## BEGIN ENTRIES

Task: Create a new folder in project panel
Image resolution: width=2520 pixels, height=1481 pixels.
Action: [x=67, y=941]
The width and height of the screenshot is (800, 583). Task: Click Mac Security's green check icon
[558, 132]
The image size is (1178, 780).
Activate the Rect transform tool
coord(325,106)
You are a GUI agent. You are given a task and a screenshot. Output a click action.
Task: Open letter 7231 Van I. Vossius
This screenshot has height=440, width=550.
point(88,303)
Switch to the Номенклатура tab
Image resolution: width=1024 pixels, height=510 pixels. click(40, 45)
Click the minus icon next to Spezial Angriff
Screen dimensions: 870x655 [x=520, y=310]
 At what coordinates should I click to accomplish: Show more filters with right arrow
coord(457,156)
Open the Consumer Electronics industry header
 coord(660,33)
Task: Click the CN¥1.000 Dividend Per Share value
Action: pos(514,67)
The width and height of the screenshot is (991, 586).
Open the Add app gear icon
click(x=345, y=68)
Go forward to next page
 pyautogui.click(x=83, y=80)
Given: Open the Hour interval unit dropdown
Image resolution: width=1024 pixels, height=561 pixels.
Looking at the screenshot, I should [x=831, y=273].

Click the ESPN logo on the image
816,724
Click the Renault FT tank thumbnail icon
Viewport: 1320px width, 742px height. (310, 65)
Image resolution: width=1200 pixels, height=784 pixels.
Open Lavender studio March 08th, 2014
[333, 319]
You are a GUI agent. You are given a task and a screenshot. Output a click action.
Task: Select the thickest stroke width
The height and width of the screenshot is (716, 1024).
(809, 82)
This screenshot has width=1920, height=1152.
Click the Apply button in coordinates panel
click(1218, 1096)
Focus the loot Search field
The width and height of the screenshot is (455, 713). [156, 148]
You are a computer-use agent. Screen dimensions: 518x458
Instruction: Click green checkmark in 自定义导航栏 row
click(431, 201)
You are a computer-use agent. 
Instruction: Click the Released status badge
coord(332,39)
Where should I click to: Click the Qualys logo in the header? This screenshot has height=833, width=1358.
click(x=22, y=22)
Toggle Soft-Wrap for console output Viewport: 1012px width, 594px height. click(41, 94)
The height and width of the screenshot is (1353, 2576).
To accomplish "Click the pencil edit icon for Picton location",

## END ENTRIES

§ **SET EXERCISE**: Repeat the stretch from the line containing "The height and width of the screenshot is (1353, 2576)." through the end of the lines, both ends included.

§ **RESPONSE TO THIS TASK**:
The height and width of the screenshot is (1353, 2576).
To accomplish "Click the pencil edit icon for Picton location",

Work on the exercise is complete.